WORKING DATA »
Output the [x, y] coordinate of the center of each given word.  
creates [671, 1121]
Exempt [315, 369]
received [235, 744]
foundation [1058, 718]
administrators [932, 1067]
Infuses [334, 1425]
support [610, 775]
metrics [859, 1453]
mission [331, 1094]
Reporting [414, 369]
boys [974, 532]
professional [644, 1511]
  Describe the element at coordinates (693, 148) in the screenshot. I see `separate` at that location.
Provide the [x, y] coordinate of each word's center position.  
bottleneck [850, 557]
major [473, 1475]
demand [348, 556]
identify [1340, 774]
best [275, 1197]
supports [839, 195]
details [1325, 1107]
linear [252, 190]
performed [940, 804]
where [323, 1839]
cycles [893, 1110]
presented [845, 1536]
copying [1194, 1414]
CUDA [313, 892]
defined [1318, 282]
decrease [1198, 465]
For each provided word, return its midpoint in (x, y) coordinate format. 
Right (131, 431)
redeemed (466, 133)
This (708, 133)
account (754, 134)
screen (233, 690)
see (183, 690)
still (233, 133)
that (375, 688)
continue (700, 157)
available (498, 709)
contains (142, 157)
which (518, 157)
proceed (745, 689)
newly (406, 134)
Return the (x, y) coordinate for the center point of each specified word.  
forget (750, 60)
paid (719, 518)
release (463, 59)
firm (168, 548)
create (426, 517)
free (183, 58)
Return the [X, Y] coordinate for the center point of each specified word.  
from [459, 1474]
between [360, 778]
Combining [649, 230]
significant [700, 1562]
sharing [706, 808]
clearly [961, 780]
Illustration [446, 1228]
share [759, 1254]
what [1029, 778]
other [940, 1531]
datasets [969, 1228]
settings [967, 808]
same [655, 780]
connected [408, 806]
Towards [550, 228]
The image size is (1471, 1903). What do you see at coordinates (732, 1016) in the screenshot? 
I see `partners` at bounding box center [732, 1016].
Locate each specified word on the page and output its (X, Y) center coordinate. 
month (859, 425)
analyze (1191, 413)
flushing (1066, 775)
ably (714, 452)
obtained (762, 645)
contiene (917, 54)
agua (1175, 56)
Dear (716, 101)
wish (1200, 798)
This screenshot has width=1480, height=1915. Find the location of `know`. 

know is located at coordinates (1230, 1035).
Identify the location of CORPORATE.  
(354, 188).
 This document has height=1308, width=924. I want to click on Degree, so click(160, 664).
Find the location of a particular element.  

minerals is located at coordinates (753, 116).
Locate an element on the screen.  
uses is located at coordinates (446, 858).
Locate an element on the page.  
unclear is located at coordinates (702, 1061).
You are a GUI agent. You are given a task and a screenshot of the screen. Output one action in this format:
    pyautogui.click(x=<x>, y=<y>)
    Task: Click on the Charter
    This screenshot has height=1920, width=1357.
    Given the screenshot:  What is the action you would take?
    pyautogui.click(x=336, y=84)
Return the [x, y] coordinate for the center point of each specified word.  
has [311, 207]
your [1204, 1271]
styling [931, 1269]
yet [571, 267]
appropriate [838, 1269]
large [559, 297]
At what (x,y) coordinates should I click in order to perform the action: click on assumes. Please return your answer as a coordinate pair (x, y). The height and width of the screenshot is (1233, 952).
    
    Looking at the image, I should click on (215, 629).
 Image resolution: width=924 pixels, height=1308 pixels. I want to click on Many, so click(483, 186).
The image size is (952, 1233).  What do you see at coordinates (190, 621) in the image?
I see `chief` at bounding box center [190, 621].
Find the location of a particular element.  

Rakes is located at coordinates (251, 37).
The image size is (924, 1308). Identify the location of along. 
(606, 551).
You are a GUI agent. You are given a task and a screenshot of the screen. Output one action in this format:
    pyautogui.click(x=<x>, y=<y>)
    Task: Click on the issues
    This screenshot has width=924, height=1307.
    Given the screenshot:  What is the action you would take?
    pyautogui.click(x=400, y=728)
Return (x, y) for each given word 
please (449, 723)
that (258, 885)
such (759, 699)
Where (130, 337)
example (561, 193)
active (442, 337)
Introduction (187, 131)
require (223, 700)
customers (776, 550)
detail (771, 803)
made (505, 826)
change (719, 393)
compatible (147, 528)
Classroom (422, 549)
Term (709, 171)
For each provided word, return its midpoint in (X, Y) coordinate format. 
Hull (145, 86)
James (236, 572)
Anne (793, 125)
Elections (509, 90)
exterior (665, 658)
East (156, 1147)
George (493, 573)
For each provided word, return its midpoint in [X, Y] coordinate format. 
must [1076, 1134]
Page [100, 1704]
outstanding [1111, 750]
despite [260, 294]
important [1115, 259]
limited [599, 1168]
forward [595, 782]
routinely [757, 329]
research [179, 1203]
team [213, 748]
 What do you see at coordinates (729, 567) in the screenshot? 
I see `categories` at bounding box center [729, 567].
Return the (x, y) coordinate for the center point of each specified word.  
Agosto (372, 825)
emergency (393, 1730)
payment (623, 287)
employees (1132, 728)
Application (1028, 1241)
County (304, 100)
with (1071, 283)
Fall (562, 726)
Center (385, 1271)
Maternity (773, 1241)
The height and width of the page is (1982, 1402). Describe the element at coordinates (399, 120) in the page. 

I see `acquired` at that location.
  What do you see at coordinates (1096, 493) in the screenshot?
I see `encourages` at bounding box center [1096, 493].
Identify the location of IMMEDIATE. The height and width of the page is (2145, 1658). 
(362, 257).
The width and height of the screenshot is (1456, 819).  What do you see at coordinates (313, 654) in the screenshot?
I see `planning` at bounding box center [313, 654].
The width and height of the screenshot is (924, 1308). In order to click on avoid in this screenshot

EXERCISE DIRECTIONS »
Please find every line in the items above that contains the string "size", and copy each of those lines. Case counts.

ANSWER TO THE PROBLEM »
The image size is (1471, 1903). What do you see at coordinates (732, 1016) in the screenshot? 
The image size is (952, 1233).  What do you see at coordinates (190, 621) in the image?
The image size is (924, 1308). Identify the location of along. 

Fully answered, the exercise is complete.